Les premiers ateliers des obédiences françaises réouvrent donc dès 1944-1945 en Afrique Méditerranéenne dont l'Egypte. Mais avec de  faibles effectifs - à l'âge moyen accru - et dans des conditions matérielles préoccupantes.

 

Pour leur part, les loges de l'Afrique sub-Saharienne, où le GODF est seul sur le terrain, seront lentes à se remettre du choc, même si elles sont représentées au congrès des LL\ des colonies et de l'étranger en septembre 1945 à Paris : Abidjan, Brazzaville, Douala, Dakar, St Louis ; Bamako ne sera là que l'année suivante. Représentation trompeuse sur la réalité maçonnique dans les orients concernés.

 

Au delà de leurs difficultés, ce qui importe pour les responsables de l'époque c'est que les structures de leurs obédiences respectives sont en état de fonctionnement dès 1945 et que la FM\ retrouve son élan avec Paris pour centre.

 

En ce qui concerne plus précisément le GODF, le rôle provisoirement central des loges coloniales se termine, le 13 janvier 1945, quand le Conseil d'administration instauré à Alger remet au Conseil de l'Ordre les pouvoirs qui lui avaient permis de gérer l'ensemble des loges des colonies et de l'étranger.

 

    Les loges coloniales n'en restent pas moins vigilantes : le vœu du Convent GODF de 1945 prévoit que la future Constitution «.devra accorder une grosse importance au statut de chacune de nos colonies… faire une place plus importante à la représentation des colonies au sein du Parlement.
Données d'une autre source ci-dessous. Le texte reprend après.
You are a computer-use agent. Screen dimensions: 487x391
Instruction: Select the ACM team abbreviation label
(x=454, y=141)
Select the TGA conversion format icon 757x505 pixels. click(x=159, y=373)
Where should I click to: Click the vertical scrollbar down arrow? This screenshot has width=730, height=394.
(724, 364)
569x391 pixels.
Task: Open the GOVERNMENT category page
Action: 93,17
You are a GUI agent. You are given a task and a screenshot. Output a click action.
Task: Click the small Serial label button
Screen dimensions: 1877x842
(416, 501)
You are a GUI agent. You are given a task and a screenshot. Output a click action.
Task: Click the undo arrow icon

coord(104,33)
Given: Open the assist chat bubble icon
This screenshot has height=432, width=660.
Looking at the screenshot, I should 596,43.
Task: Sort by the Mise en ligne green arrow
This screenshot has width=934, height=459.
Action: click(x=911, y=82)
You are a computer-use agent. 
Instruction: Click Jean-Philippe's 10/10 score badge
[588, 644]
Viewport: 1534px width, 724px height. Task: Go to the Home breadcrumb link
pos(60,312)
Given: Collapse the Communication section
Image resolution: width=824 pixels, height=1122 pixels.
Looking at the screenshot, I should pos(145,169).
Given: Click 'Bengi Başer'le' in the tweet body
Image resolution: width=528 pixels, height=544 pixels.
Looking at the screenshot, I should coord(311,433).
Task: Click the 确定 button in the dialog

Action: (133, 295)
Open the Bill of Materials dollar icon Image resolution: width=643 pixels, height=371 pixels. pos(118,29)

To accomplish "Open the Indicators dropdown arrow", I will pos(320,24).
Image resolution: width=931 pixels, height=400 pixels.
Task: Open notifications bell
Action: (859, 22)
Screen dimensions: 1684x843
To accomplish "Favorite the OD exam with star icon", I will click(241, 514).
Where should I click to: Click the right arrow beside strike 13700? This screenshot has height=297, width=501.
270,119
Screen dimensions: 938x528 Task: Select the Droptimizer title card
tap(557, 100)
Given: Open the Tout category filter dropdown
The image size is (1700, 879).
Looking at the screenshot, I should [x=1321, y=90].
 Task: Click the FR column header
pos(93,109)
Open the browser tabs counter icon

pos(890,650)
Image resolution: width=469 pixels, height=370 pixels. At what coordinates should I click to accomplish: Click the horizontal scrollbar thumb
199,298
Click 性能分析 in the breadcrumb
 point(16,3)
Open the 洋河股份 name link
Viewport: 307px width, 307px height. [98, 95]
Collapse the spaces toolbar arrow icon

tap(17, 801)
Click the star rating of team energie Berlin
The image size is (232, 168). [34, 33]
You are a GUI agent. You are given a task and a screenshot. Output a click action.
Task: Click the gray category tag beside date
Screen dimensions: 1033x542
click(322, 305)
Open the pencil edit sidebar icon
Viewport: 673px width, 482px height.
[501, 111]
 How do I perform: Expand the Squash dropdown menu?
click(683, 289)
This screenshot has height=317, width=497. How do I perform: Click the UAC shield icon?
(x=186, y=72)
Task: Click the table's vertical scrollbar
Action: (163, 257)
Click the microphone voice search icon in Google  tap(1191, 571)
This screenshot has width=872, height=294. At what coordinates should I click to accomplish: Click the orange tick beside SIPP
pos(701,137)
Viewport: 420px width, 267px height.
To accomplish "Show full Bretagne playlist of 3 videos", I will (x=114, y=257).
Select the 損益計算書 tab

On devra s'inspirer des systèmes fédéralistes ».

 

Cette préoccupation s'accompagne d'un réel élan vers l'unité maçonnique. Les FF\ d'Afrique aspirent à un rapprochement, ils l'ont démontré de longtemps en organisant chaque année en Afrique du Nord leurs réunions inter obédientielles. La guerre et ses épreuves renforcent ce courant non seulement en Afrique mais également en France.

 

A tel point qu'un Comité d'Initiative rassemble des membres du Conseil de l'Ordre et du Conseil Fédéral à Paris. Ce comité décide qu'au lendemain de la Libération du territoire français, le réveil maçonnique se fera sous forme de loges provisoires qui procéderont à la réintégration des FF\ après enquête ; schéma immédiatement appliqué à la lettre par le Conseil d'administration d'Alger au nom du GODF. Il est admis que les délégués de ces loges s'efforceront d'élire un Directoire unique chargé d'assurer la fusion du Grand Orient et de la Grande Loge.

 

Pendant quelques mois, des circulaires sont adressées aux loges des deux obédiences sous le titre commun « Franc-Maçonnerie de France ». De nombreux FF\ des colonies, et de France, croient légitimement que l'unité est en voie de se concrétiser.

 

Le rêve sera fortement ébranlé par le Convent de la GLDF en septembre 1945 qui rejettera, à l'unanimité, tout projet d'union avec le GODF, afin de préserver ses chances d'être elle-même reconnue par les obédiences « régulières ».